Poly (ADP-Ribose) polymerase (PARP) inhibitors, shown to have clinical activity when used alone in women with familial breast and ovarian cancers linked to BRCA mutations, may be a novel treatment strategy in women with HER2-positive breast cancers, according to the results of a study published in Cancer Research, a journal of the American Association for Cancer Research.
Currently, women with HER2-positive breast cancers are treated with therapies that target HER2. However, many women with this form of cancer either fail to ever respond to these targeted therapies or initially respond to them but then become resistant to their effects.
"Until now, PARP inhibitors have been shown to exhibit single agent activity only in tumours that are deficient in DNA repair, such as familial breast and ovarian cancers that are linked to BRCA mutations," said Eddy S. Yang, M.D., Ph.D., assistant professor in the department of radiation oncology at the University of Alabama-Birmingham.

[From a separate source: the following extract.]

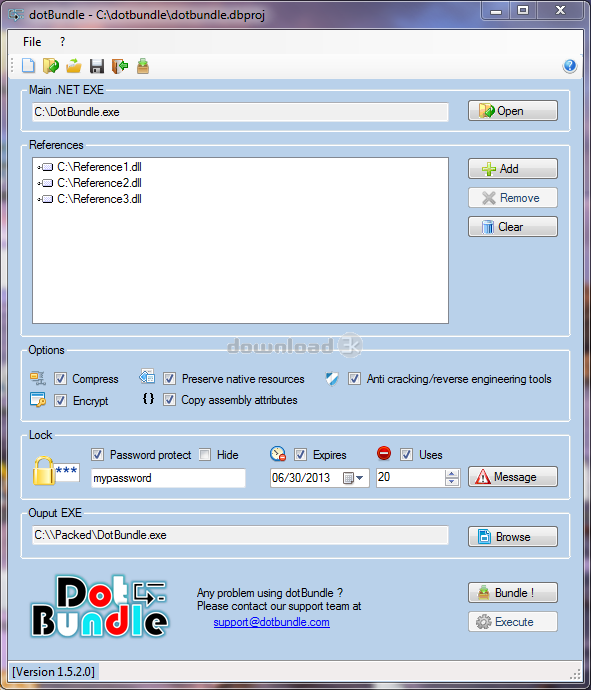Open the File menu
This screenshot has height=690, width=591.
click(x=32, y=42)
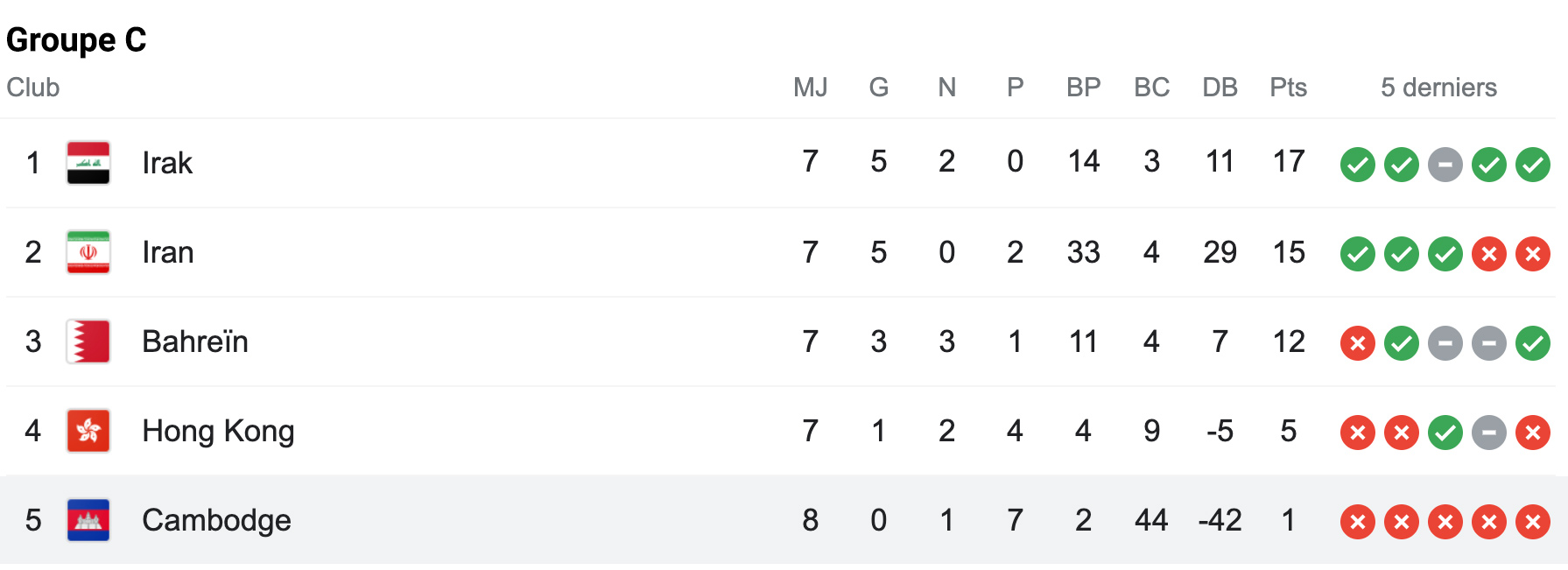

According to Yang, only about 5 to 10 percent of all breast and ovarian cancers are BRCA-associated familial cancers, so researchers are currently trying to expand the patient population that might benefit from PARP inhibitors, which are generally well tolerated and have relatively few side effects.
"To do that, we were attempting to render nonfamilial cancers deficient in DNA repair," he said.
In prior studies, the Yang lab found that inhibiting the epidermal growth factor receptor (EGFR) pathway, which is commonly overactive in many tumour types, resulted in a DNA repair defect similar to that seen in familial cancers. They subsequently showed that this "forced" DNA repair defect increased tumour sensitivity to PARP inhibitors. Because HER2 and EGFR are in the same family of proteins, Yang and colleagues theorised that HER2-targeted therapies might force a similar DNA repair defect in HER2-positive tumours, increasing their sensitivity to PARP inhibitors.
They found that HER2-positive breast cancer cell lines were indeed sensitive to PARP inhibitors, both in culture and when transplanted into mice.
"However, the surprise was that these HER2-positive tumors were sensitive to PARP inhibitors alone, independent of a DNA repair defect," Yang said. "This means that there may be other mechanisms, outside of DNA repair, that dictate the sensitivity of a tumour to PARP inhibitors."
The researchers hope to further map out the reason why HER2-positive tumours are sensitive to PARP inhibitors. If better defined, the knowledge could ultimately broaden the clinical application for PARP inhibitors.
"Our research suggested that inhibition of NF-kB signaling is a possible cause of this sensitivity, but there may be other determinants as well," Yang said. "If we are able to find the determinants of sensitivity, we may be able to extrapolate our effects to other tumour types."